Top of RECORDS TO PROCESS

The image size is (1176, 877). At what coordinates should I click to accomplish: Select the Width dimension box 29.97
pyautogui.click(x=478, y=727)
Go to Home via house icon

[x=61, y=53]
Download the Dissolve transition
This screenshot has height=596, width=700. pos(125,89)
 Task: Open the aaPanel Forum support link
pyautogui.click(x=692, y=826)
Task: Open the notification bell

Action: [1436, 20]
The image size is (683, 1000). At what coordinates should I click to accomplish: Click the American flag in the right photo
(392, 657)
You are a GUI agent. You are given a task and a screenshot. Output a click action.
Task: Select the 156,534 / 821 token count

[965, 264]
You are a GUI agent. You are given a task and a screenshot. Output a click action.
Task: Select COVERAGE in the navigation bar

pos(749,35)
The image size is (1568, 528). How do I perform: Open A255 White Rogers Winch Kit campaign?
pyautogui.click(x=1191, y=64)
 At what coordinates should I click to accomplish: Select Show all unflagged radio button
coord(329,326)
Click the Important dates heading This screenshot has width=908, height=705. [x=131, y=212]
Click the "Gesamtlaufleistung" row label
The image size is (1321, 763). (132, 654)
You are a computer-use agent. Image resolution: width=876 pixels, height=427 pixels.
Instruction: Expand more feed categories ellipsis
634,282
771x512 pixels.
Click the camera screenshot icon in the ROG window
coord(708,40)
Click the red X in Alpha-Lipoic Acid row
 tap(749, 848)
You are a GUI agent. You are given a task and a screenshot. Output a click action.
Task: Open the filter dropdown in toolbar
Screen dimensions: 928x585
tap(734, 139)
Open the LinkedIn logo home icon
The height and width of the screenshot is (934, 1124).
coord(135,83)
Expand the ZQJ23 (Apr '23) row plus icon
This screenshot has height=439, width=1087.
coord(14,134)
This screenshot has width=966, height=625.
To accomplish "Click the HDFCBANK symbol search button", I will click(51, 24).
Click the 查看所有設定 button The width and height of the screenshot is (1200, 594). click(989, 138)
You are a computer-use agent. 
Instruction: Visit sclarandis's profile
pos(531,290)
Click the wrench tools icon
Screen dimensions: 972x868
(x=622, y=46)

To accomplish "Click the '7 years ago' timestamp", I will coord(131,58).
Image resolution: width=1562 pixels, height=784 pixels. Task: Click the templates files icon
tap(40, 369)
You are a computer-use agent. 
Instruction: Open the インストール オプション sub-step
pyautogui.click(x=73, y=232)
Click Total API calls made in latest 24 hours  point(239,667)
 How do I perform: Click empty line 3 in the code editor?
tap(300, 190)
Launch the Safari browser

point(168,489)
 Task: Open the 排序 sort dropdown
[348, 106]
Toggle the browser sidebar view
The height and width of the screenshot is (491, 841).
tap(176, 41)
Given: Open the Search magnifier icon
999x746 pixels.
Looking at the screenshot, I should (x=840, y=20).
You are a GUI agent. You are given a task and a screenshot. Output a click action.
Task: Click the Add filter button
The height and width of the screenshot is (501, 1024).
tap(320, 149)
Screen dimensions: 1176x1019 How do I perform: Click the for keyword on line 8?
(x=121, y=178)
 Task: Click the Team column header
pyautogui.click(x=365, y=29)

Bottom of RECORDS TO PROCESS

▶ **YOUR GOAL**:
What lines in the material above contain the word "filter"? Copy them out.

▶ **RESPONSE BOX**:
Task: Open the filter dropdown in toolbar
Task: Click the Add filter button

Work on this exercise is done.